◆ **Your objective**
Your copy should hold only the lines from the one with "The height and" to the one with "Task: Click the Salesforce", both included, each exactly as it stands below, with no pictures.

◆ **Source material**

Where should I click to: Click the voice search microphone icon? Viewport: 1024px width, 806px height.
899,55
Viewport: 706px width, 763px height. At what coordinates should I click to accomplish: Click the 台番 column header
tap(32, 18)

--

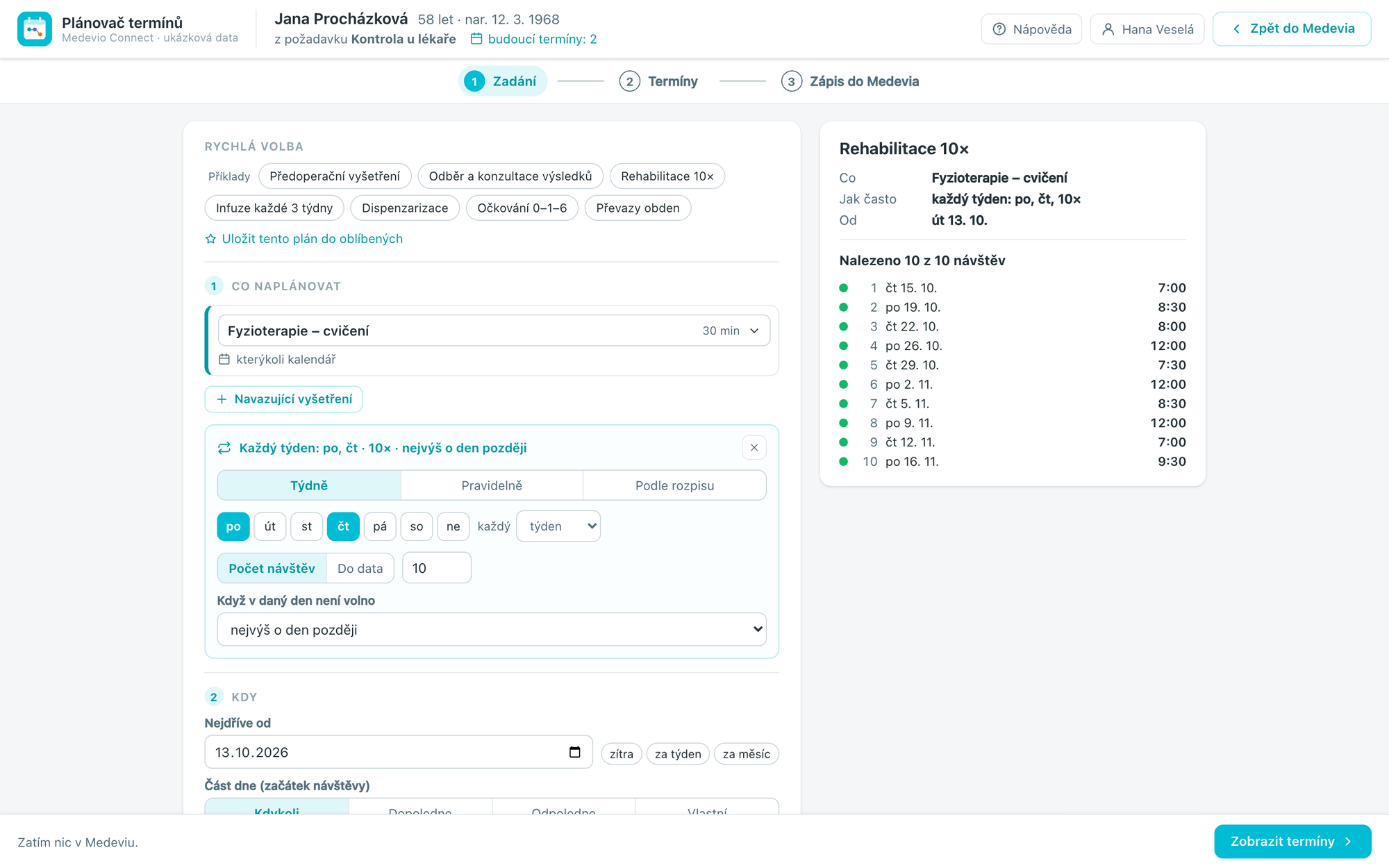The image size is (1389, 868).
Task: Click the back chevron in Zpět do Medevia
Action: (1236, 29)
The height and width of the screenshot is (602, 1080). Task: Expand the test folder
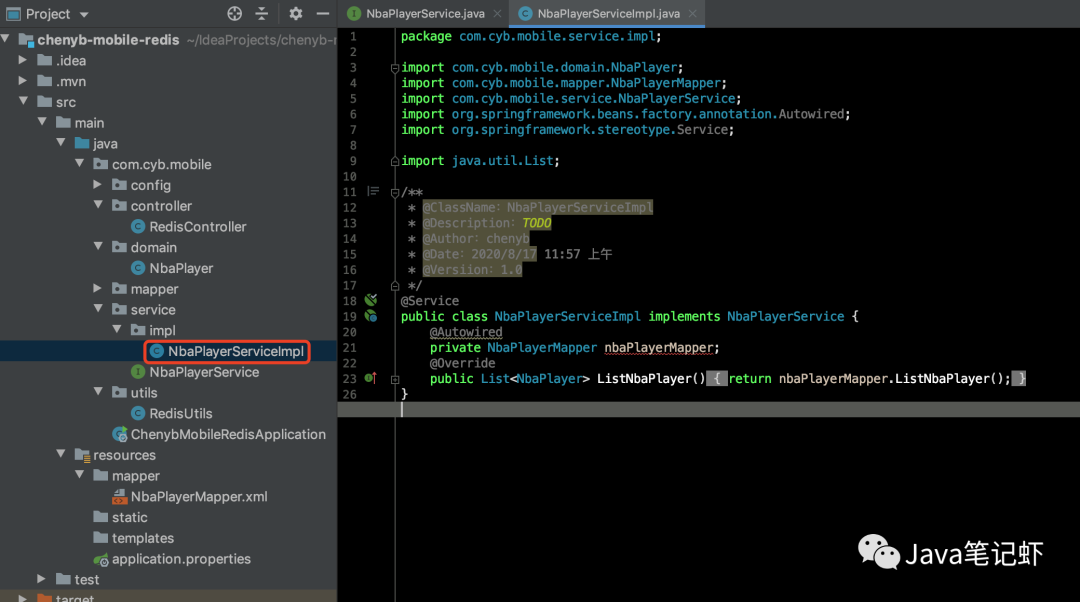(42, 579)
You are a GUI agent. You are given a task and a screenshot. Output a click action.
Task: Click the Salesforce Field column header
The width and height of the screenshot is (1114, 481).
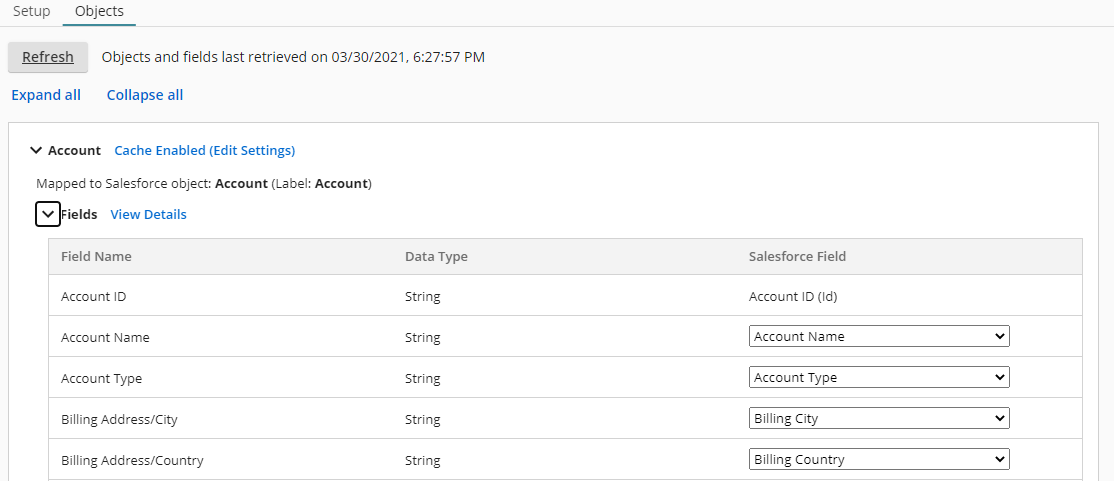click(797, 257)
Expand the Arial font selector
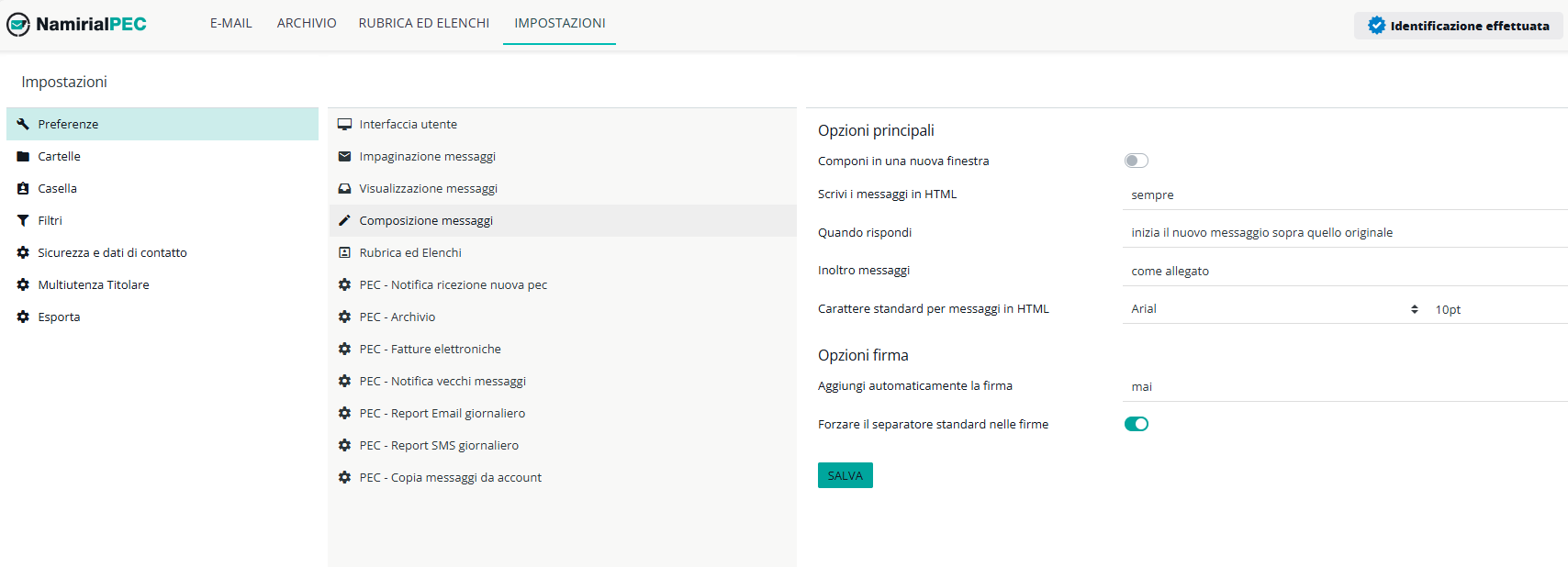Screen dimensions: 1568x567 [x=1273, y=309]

◆ **Answer to this task**
The height and width of the screenshot is (602, 1080). Task: Expand the test folder
(42, 579)
You are a GUI agent. You are given a task and a screenshot. Output a click action.
Task: Click the Salesforce Field column header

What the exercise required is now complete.